Enny1991 commented 7 years ago

Hi @wzmsltw I cannot reproduce the bug. Are you simply running the script has it is? Did you modify something either in simplePhasedLSTM.py or in PhasdeLSTMCell.py?

wzmsltw commented 7 years ago

Hi @Enny1991 Yeah, I just clone PLSTM from github and running simplePhasedLSTM.py Is this a problem caused by TensorFlow version?

wzmsltw commented 7 years ago

@Enny1991 There is the full python console content:

('Compiling RNN...',)
DONE!
('Compiling cost functions...',)
DONE!
/home/wzmsltw/Document/tensorflow012/tensorflow/_python_build/tensorflow/python/ops/gradients_impl.py:91: UserWarning: Converting sparse IndexedSlices to a dense Tensor of unknown shape.

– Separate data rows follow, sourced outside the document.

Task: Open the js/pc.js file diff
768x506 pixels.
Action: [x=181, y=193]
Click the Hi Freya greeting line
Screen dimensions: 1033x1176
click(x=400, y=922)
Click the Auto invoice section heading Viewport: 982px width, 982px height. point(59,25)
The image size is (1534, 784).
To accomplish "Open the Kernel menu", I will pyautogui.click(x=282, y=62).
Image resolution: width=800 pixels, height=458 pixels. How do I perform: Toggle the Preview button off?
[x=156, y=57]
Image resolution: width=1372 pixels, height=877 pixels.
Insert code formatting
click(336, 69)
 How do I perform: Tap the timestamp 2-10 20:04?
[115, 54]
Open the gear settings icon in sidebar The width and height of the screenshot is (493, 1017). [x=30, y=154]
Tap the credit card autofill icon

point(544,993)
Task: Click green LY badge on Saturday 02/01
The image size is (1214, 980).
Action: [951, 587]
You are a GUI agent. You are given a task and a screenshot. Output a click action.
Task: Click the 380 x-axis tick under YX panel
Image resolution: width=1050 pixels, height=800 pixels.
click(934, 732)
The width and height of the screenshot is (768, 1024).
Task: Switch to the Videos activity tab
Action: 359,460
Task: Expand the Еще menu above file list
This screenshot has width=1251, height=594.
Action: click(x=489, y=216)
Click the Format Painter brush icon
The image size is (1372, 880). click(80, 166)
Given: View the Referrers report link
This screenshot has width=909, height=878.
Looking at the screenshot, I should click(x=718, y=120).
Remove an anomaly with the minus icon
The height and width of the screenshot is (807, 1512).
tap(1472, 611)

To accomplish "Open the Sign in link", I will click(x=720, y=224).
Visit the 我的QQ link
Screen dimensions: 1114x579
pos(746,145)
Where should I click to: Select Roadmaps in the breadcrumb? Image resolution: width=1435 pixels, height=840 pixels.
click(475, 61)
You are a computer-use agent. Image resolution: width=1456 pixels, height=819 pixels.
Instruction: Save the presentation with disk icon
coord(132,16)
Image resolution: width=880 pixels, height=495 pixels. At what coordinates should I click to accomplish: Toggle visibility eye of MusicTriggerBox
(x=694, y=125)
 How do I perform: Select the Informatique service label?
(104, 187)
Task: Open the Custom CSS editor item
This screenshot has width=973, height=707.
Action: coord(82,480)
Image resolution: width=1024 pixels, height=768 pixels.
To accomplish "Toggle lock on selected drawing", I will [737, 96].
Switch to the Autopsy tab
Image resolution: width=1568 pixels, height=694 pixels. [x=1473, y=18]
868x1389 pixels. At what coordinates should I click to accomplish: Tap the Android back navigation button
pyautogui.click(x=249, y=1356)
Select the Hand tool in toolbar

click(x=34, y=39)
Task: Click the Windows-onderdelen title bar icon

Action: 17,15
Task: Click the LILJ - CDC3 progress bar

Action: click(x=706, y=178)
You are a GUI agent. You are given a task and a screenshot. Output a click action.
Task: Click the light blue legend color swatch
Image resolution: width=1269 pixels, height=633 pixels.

This may consume a large amount of memory.
  "Converting sparse IndexedSlices to a dense Tensor of unknown shape. "
Traceback (most recent call last):
  File "<stdin>", line 1, in <module>
  File "/home/wzmsltw/anaconda2/lib/python2.7/site-packages/spyderlib/widgets/externalshell/sitecustomize.py", line 714, in runfile
    execfile(filename, namespace)
  File "/home/wzmsltw/anaconda2/lib/python2.7/site-packages/spyderlib/widgets/externalshell/sitecustomize.py", line 81, in execfile
    builtins.execfile(filename, *where)
  File "/home/wzmsltw/Project/LSTM/Test/PLSTM/simplePhasedLSTM.py", line 279, in <module>
    tf.app.run()
  File "/home/wzmsltw/Document/tensorflow012/tensorflow/_python_build/tensorflow/python/platform/app.py", line 43, in run
    sys.exit(main(sys.argv[:1] + flags_passthrough))
  File "/home/wzmsltw/Project/LSTM/Test/PLSTM/simplePhasedLSTM.py", line 202, in main
    grads = tf.gradients(cost, tvars)
  File "/home/wzmsltw/Document/tensorflow012/tensorflow/_python_build/tensorflow/python/ops/gradients_impl.py", line 459, in gradients
    (op.name, op.type))
LookupError: No gradient defined for operation '3/rnn/while/PhasedLSTMCell/FloorMod_1' (op type: FloorMod)
Enny1991 commented 7 years ago

Yeah I'm thinking about a version problem, butI tested it with versions 0.11.0, 0.12.0 and 0.12.0rc1 and there are no problems. Did you build tf from source?

wzmsltw commented 7 years ago

Yes, I build tf from source because I need using GPU to accelerate training.

wzmsltw commented 7 years ago

Hi @Enny1991 I found a relative problem issues/6365 about tf.mod. But I found you have register the gradient for the mod operation and you hadn't use the tf.floormod. So do you know why tf.floormod appear while running tf.gradients ? Thanks a lot!

Enny1991 commented 7 years ago

Hi, Still can't reproduce this bug. I'm working on it. By the way is there a reason why you need to build from source instead of using the last stable version on pip? You can still build with GPU support even if you install from pip.

wzmsltw commented 7 years ago

Hi Enny1991 I found if I change the line 46 in PhasedLSTMCell.py from @ops.RegisterGradient("Mod") to @ops.RegisterGradient("FloorMod"), the code can run without error. But I don't know why there is confusion betweentf.mod and tf.floormod . As for installation, I supposed that the GPU version can only be built from source as some tutorial tell me so... I can install from pip next time. And one more question, when I use PLSTM in my own data(sequence classification task), loss and l2 will become NaN after several epoch. I tried to reduce the learning rate, but NaN still appear. Do you have any suggestion about this problem? Thanks~

Enny1991 commented 7 years ago

Hi @wzmsltw, are you using the built-in tf.nn.softmax_cross_entropy_with_logits or are you calculating your own loss? If the latter, it might be that you have to look out for rounding errors, and add eps to prevent calculating log(0). Let me know.

+Enea

Enny1991 commented 7 years ago

@wzmsltw Can I consider this closed?